The app is the third in a series of travel apps for Jewish heritage in Greece, following apps for Thessaloniki and Ioannina, that have been developed by the Stavros Niarchos Foundation Centre for Hellenic Studies at Simon Fraser University. The Chania app was developed by the Foundation’s New Media program with the support of the Embassies of Canada and Israel and in collaboration with the Etz Hayyim Synagogue.
It was officially presented on June 14th at the Etz Hayyim Synagogue. In attendance were members of the Greek Jewish Community, representatives of the Canadian and Israeli Embassies, and local personalities.
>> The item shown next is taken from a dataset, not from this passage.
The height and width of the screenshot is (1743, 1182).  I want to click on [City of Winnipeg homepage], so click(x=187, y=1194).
At the presentation, Julie Crôteau, the Chargé d’Affaires of the Embassy of Canada in Greece, Julie Crôteau, said, “This free tourist application will constitute an important tool, allowing users immediate access to the rich history of the Jewish community of Chania and Crete.”
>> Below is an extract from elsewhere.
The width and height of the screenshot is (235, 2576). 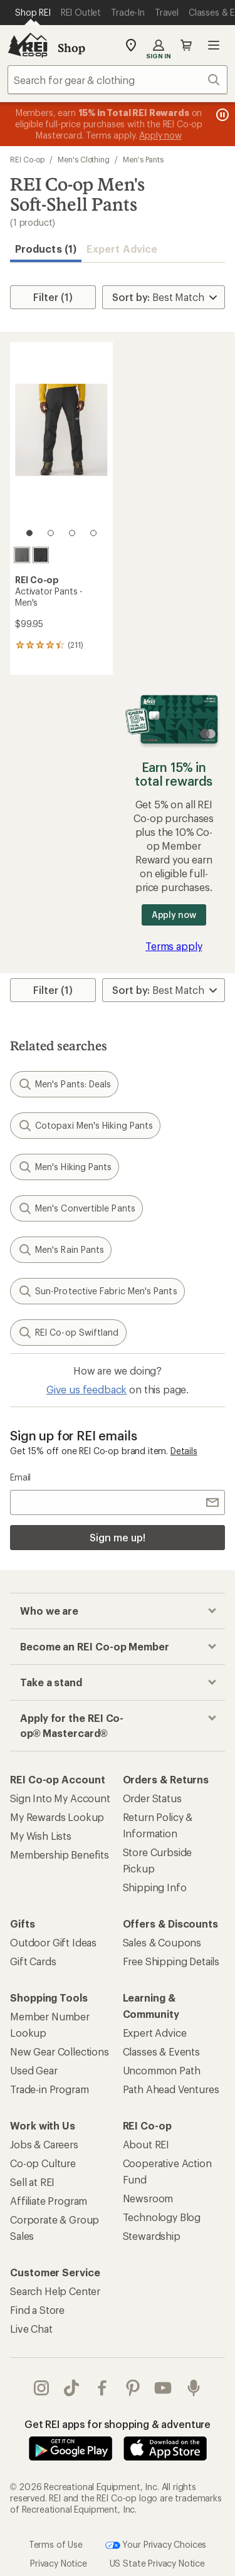 I want to click on Tik Tok, so click(x=71, y=2388).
The Etz Hayyim synagogue was originally a church, built in the 15th century by the Venetians and dedicated to St Catherine. Conversion of the building took place in the 17th century, re-using parts of the older building and adding a barrel-vaulted mikveh. Prominent rabbis are buried in stone sepulchres around the courtyard.
The synagogue remained in use until 1944, when the Nazis deported the community’s 263 Jews. The ship on which they were carried, which was presumably en route to a death camp, was torpedoed and sunk by a British submarine, killing all its passengers. The synagogue was desecrated shortly afterwards.
After fifty years of neglect, Etz Hayyim was selected in 1994 by the World Monuments Fund (WMF) as one of 100 endangered sites across the world, and as an initial project of WMF’s Jewish Heritage Program. The building’s conservation began in 1996 under the direction of Dr. Nikos Stavroulakis, and the synagogue was rededicated in 1999. Since then, the synagogue has been developed as a religious and cultural center, including a reference library and is also used for worship.